Dr. John - N'Awlinz: Dis Dat Or D'Udda (Blue Note, 2004)
Dr. John heads back to his old stomping grounds of New Orleans for another foray into music rich with Crescent City standards, voodoo queens, potions, curses and all of the other folklore that makes the city and its culture what it is. This time he's joined by a few special guests on some tracks like Willie Nelson and B.B. King.
All together, it's a pretty good record if a little long, overstaying its welcome by clocking in at over 70 minutes. Dumping some of the tracks especially the orchestral arrangements that bookend the disc would have trimmed the fat and made the music a little leaner, but there are still pleasures to be found here.

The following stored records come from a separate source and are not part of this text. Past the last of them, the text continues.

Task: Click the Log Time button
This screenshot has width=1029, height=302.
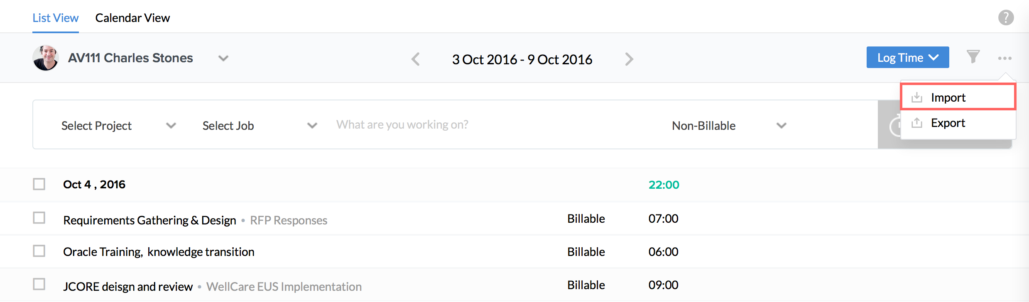Action: [907, 58]
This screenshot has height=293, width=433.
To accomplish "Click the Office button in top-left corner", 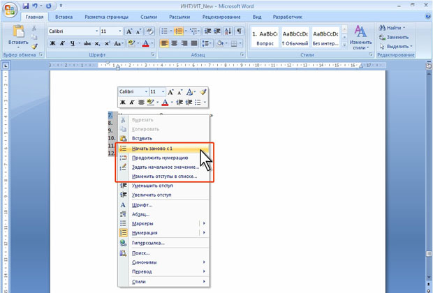I will coord(10,8).
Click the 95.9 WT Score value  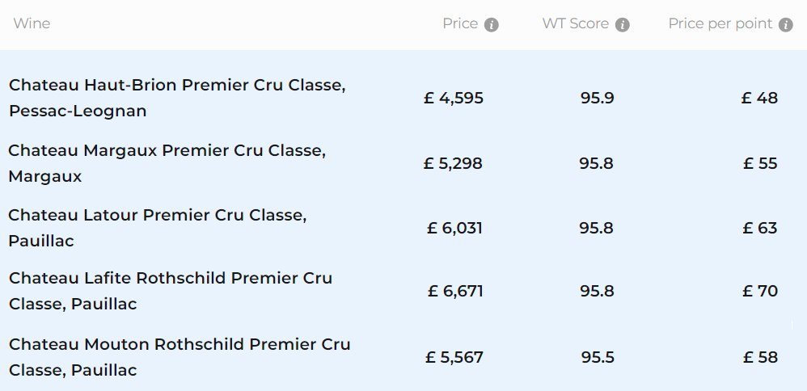[597, 98]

Dr. John contributes his funky brand of piano (and a little organ too) and sings in his usual congenial growl. The standards are radically re-arranged – it's interesting to hear the Doctor forgo the usual boogie posture and slow "When the Saints Go Marching In" to a mournful crawl. He also enlists the Dirty Dozen Brass band to keep the brass flavor high on "Saint James Infirmary." The collaboration with B.B. King works well, but the one with Willie Nelson doesn't quite fill the bill, with the older country legend sounding flat and out of place.
You get the feeling that Dr. John could play this type of New Orleans music in his sleep, so it would be nice to hear him experiment with the format a little bit like he did in his classic early records like Gris Gris when he was combining the New Orleans tradition with blues, rock and psychedelic music. But until then this provides an adequate summation of Dr. John's traditional songbook.